Extended Data Fig. 7. Multiplet frequency and intercellular contamination for optimized PETRI-seq.

Extended Data Fig. 7

(a) Species mixing plot for PETRI-seq with 4× ligation primers and no detergent. The multiplet frequency is 0.7%, which is 5-fold higher than the Poisson expectation of 0.14% for 2,423 BCs. (b) Species mixing plot for PETRI-seq with 4× ligation primers and detergent (Experiment 2.01). The multiplet frequency is 2.8%, which is 4.7-fold higher than the Poisson expectation of 0.6% for 10,797 BCs. This indicates that compared to no detergent, detergent treatment did not significantly increase multiplet frequency relative to the Poisson expectation. In (a,b), E. coli BCs with > 128 total UMIs and S. aureus BCs with > 32 total UMIs were included. (c,d) Quantification of cross-contamination for PETRI-seq with 4× ligation primers and no detergent (c, same experiment as a) or 4× ligation primers and detergent (d, Experiment 2.01 as in b). Scatterplots show the percent of total UMIs for each cell aligned to the incorrect species. Reads were aligned using the stringent alignment (edit distance = 0) described in Extended Data Fig. 3. Top left: Percent of S. aureus UMIs in exponential E. coli cells (based on first round barcode). Top right: Percent of S. aureus UMIs in stationary E. coli cells (based on first round barcode). Bottom left: Percent of E. coli UMIs in S. aureus cells barcoded with exponential E. coli (based on first round barcode). Bottom right: Percent of E. coli UMIs per S. aureus cell barcoded with stationary E. coli (based on first round barcode). As described in Extended Data Fig. 3, we used these inter-species contamination rates to predict a corrected contamination rate (including intra-species contamination). Though higher than the contamination rates observed in the previous species mixing experiment (Extended Data Fig. 3e,f), these rates are comparable to previous findings for eukaryotic scRNA-seq methods23,24 and are not affected by detergent treatment (c vs. d). Furthermore, we anticipate that contamination could be reduced by additional washing prior to cell lysis (see “Future directions for optimization” in Methods).

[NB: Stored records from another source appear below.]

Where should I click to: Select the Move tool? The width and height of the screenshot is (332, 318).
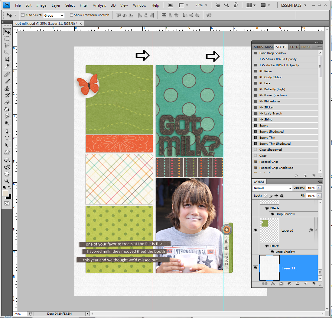[x=7, y=31]
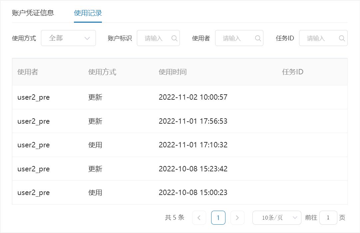This screenshot has height=233, width=360.
Task: Click the 使用者 column header
Action: coord(28,72)
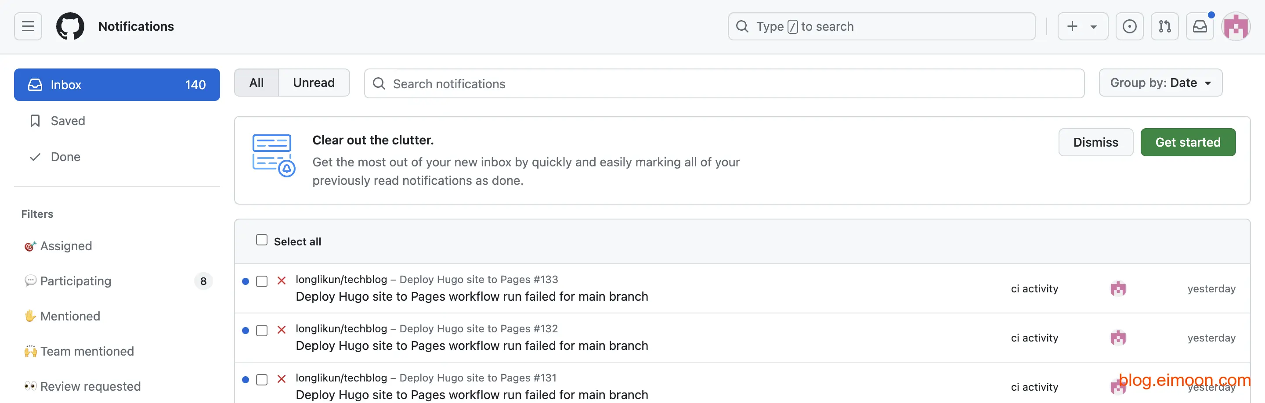Expand the Group by: Date dropdown
This screenshot has width=1265, height=403.
(x=1160, y=83)
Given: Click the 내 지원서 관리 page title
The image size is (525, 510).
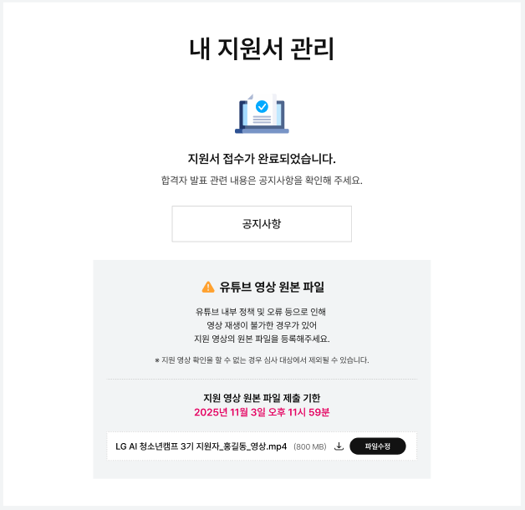Looking at the screenshot, I should (262, 48).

Extended Data Fig. 8. Comparison of plasmid-labeled (Experiment 1.10) and RT-labeled (Experiment 2.01) mixed growth stage libraries reveals minimal cross-contamination between E. coli cells barcoded together.

Extended Data Fig. 8

In Experiment 2.01, exponential and stationary cells were prepared separately and then barcoded independently during RT. In contrast, the RFP-expressing stationary cells and GFP-expressing exponential cells barcoded in Experiment 1.10 were combined for fixation and barcoded together, resulting in more opportunity for cross-contamination. Experiment 2.01 is thus a useful reference to quantify this cross-contamination. To account for differences in the capture efficiency for the two experiments, cells were down-sampled to 30 mRNA UMIs. (a) PCA for all 4 cell types reveals that the two stationary populations are biologically distinct, possibly because they were grown independently to slightly different ODs, and RFP cells were induced with aTc. In contrast, the two exponential populations appear very similar. (b) PC1 was calculated using only the stationary cells from both experiments. Right: The receiver operating characteristic (ROC) shows that PC1 is a strong classifier of the two states. (c) PC1 was calculated using only exponential cells from both experiments. Right: The ROC shows that PC1 is a weak classifier of the two exponential states with performance similar to random assignment (Area Under the ROC Curve [AUC]=0.5). (d) PC1 was calculated using wild-type exponential cells from Experiment 2.01, GFP-expressing exponential cells from Experiment 1.10, and RFP-expressing stationary cells from Experiment 1.10 in order to quantify cross-contamination between the GFP and RFP cells using the wild-type exponential cells from Experiment 2.01 as a reference. Right: ROC shows that PC1 is a strong classifier of exponential and stationary cells. The probability that the PC1 value of a wild-type exponential cell is lower than the PC1 value of a stationary RFP cell is 99.9% (AUC = 0.999), while the probability that the PC1 value of a GFP exponential cell is lower than the PC1 value of a stationary RFP cell is 99.67% (AUC = 0.9967). Thus, for the GFP exponential cells, 23 out of 10,000 cell pairs (1 exponential, 1 stationary) will be incorrectly ranked due to cross-contamination in the GFP cells. Finally, we confirmed that in the original library for Experiment 1.10, the relative representation of UMIs from exponential and stationary cells were roughly equal (50.3% stationary, 45.6% exponential), indicating that the cross-contamination analysis for the GFP exponential population would be reciprocal for the RFP stationary population.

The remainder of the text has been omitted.